So for this response-review it seems useful to impose the limitation of not looking back at the book itself, but trying to sketch out some of this both marked and illusive presence it has attained for me.

Albena Yaneva has written a participant observer study of the Office for Metropolitan Architecture in the Netherlands. Yaneva observed and interviewed architects in the office, which quickly challenged the dominant ways in which architectural practice is represented: the images of finished buildings; the representations of process around the visions of star names (in this case, Rem Koolhas); an inferred model of creativity in which the star architect’s vision is made into drawings, then models, then  built, in a straight forward, linear process.

Koolhas himself is relatively absent from Yaneva’s study.
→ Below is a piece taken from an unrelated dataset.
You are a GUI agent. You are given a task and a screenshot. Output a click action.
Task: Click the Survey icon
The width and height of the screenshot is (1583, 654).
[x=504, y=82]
His starring role in this narrative of architecture is filled by blue foam. Blue foam is the material that is cut and made into models in the OMA office (see image above). Yaneva cites a Koolhas edict that no pieces of blue foam must ever be thrown away. Yaneva cites the failure of a Koolhas plan to have a no-foam month, because OMA architects can’t think and work without it.

Blue foam moves around the office, is moved from office to office, model to model. Old models are taken out and re-worked, re-scaled, applied to new problems and new contexts.

What first attracted me to this book was its use of storytelling. Yaneva presents the book as a short story collection. By “story” she means a narrative of blue foam, how it is used (and how its use is talked about) in a particular OMA episode. Story as a way of connecting incidents, story as a way of paying attention within trajectories of space and time, story giving form to the uncertain (anti-) narrative of process. 

Story as commentary in itself.  A meeting point of experience and narration, where each can be held in balance. 

Nothing in Yaneva’s story-practice is fiction – is “made-up” – or  fantasy. The “story” frame allows a muted sense of these other story possibilities to enter into the method – part of the inevitable fiction of narration, the shifting (in-) fidelities of description. Fiction hovers here as an implied criticality in each word, phrase, idea…

I don’t remember the stories. I’m tempted to look up an example and copy it out here. But first I want to try and  sketch out more clearly the way this book has been working for me. This, I think, is principally to do with the sense of process it unfolds ( I know, I know, my engagement of this book is looping, repeating, circling). A sense of emergent practices, emergent from working with material, a non-verbal method in what elsewhere seems a highly articulated OMA practice. A vocabulary for this is tricky. 

I break my rule. Not to look at the Yaneva book, but to google search the recent OMA book show at the AA  in London, much of which focusses on this 40,000 page compendium of OMA publications at the exhibitions centre. It’s an ungainly beast. Books, I decide, are  NO BLUE FOAM: 

Actually, I don’t think the process Yaneva depicts replaces the notion of architecture as star based and vision-drawing-model-building, but it suggests a possibly infuriating combination of the two, how such ego- strategies are themselves, strategic, improvisational, messy, blue foam-ed….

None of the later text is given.